Turing was part of a small group played by Matthew Goode, Keira Knightley, Alan Leech, and Matthew Beard. While the rest worked on a quick way to get through all the options, Alan worked on an “Enigma machine”, a machine that would go through the possibilities faster than any group of humans could. He kept having problems until one of the others pointed out that the first message of the day, at 6 a.m., always mentioned the word “weather”, and someone else chimed in that they always closed with “Heil Hitler”. Given words of a known length that would always appear gave the machine fewer options to examine, and it worked. That breakthrough scene is one of the most exciting and suspenseful, thrilling and satisfying, scenes I’ve ever witnessed in a film.

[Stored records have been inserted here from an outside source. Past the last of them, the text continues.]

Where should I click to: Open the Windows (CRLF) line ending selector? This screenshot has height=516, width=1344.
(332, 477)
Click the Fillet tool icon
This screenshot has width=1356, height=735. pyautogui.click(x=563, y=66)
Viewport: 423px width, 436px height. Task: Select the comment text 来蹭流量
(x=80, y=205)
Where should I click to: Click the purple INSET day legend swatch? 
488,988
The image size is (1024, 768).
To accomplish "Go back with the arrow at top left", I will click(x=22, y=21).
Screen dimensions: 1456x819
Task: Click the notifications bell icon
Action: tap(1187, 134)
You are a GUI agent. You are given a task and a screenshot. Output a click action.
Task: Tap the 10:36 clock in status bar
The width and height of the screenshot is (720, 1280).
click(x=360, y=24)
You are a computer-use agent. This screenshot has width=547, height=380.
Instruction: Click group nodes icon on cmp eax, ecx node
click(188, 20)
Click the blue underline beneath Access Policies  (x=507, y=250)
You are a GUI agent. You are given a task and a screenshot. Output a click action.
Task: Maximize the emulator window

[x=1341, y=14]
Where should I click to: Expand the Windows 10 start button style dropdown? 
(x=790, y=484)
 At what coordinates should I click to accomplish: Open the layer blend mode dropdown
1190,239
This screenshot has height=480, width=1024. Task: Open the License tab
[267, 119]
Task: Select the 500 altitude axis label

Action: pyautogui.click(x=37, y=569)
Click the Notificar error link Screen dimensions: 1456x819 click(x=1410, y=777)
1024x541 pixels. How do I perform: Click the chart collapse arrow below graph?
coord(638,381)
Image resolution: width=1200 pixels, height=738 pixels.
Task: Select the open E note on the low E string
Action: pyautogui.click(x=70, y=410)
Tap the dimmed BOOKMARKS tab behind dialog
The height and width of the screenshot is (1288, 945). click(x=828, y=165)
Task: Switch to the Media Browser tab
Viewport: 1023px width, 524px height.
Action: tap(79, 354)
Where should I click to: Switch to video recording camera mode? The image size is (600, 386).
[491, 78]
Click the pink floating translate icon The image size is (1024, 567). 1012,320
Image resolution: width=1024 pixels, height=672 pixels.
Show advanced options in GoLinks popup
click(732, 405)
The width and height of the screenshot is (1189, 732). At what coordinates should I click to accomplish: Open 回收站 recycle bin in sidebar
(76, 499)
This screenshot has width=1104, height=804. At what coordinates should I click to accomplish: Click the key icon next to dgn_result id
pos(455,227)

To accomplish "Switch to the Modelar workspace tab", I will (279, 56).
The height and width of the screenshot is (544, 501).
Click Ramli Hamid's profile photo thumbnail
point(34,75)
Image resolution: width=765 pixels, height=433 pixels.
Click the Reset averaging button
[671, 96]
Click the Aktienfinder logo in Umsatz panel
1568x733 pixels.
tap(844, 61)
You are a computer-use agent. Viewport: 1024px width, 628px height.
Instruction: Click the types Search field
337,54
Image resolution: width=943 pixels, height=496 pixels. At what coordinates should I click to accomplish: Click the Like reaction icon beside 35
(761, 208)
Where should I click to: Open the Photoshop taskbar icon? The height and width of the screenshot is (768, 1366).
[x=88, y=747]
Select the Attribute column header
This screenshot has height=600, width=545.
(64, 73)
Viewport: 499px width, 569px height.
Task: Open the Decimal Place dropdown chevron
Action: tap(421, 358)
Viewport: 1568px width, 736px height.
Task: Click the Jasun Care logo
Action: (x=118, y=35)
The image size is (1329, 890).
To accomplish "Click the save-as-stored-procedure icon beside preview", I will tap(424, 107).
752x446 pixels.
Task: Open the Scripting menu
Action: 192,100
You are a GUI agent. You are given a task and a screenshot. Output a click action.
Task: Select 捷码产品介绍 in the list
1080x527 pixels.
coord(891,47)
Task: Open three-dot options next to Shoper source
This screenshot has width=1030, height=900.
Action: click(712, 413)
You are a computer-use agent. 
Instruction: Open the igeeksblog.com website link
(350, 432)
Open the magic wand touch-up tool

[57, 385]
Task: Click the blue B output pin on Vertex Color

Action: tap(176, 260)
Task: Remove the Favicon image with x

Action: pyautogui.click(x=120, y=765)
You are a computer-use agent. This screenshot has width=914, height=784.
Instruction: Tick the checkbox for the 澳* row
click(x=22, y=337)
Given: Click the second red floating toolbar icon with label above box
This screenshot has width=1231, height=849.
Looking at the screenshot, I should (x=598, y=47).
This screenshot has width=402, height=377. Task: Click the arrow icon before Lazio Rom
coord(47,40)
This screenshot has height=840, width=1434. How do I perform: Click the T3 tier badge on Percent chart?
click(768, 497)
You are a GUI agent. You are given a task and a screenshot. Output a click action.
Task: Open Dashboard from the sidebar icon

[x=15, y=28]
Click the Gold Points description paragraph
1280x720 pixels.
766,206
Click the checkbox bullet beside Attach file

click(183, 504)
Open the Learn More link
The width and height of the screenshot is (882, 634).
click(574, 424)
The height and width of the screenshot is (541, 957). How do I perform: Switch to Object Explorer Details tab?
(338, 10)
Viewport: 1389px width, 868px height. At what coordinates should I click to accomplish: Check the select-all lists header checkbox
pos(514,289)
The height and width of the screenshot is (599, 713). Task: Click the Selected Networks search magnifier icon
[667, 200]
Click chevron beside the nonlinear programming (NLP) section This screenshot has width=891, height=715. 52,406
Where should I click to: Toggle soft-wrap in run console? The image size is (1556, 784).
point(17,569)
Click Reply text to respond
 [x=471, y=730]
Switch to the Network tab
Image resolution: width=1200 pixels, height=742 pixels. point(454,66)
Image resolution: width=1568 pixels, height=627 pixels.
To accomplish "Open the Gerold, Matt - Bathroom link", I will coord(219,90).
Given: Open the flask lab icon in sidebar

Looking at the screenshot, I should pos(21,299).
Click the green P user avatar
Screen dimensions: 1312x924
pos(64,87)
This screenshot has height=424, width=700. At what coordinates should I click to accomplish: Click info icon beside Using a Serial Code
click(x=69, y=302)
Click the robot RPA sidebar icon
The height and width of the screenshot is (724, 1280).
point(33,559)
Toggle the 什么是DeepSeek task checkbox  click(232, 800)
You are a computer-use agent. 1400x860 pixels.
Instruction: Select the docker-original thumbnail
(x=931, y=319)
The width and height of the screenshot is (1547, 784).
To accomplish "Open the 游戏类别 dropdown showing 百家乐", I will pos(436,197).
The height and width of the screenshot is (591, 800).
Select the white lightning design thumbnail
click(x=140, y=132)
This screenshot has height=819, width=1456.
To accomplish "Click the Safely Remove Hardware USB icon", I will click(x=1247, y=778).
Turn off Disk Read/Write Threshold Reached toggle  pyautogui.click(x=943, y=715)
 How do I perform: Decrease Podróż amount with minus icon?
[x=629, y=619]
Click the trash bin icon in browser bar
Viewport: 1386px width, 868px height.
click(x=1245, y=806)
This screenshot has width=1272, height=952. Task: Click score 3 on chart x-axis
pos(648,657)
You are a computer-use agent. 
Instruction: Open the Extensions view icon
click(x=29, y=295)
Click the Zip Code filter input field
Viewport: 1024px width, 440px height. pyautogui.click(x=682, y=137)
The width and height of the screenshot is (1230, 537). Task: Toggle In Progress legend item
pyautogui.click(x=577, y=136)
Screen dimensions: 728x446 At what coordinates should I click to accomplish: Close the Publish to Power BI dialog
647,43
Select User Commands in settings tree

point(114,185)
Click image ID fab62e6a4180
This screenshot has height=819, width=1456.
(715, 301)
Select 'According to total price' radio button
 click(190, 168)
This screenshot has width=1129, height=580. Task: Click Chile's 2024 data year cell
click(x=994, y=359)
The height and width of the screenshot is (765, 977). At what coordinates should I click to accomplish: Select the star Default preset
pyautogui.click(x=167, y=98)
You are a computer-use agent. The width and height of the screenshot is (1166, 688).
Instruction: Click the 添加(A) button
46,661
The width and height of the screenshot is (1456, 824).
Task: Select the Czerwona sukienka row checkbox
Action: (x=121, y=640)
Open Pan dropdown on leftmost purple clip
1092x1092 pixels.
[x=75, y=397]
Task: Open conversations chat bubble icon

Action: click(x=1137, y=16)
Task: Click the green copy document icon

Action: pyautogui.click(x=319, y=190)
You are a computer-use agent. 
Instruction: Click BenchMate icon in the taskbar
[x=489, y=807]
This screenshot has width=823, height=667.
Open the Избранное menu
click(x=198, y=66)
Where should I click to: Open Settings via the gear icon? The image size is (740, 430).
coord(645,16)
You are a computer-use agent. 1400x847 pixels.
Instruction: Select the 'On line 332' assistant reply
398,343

And Alan’s tragedy that follows immediately is one of the most heartbreaking sequences; it’s just incredibly sad. We know from BBC’s (and PBS’s) “Bletchley Circle” that no one could ever know what the code breakers did, but far from being celebrated Alan was vilified, arrested for gay behavior, and sentenced to “chemical castration”, a two-year course of estrogen injections. At the end of the sentence he killed himself. And is that crazy or what? Chemically turning a man into a quasi-female sounds counter-intuitive to me – why not inject him with testosterone to make him more masculine?
You’ll also be stunned at the decision to act on only a fraction of the translations so that the Nazis would not know that the code had been broken. That meant letting British military men in all the forces, and a fair number of civilians, die in order to keep the breaking of the code a secret. Personally I don’t agree with this either; I think the Nazis would have been both physically and mentally unable to leave off writing “Heil Hitler” at the end of each message, so that even if they changed the code it could always be rebroken. Couldn’t it?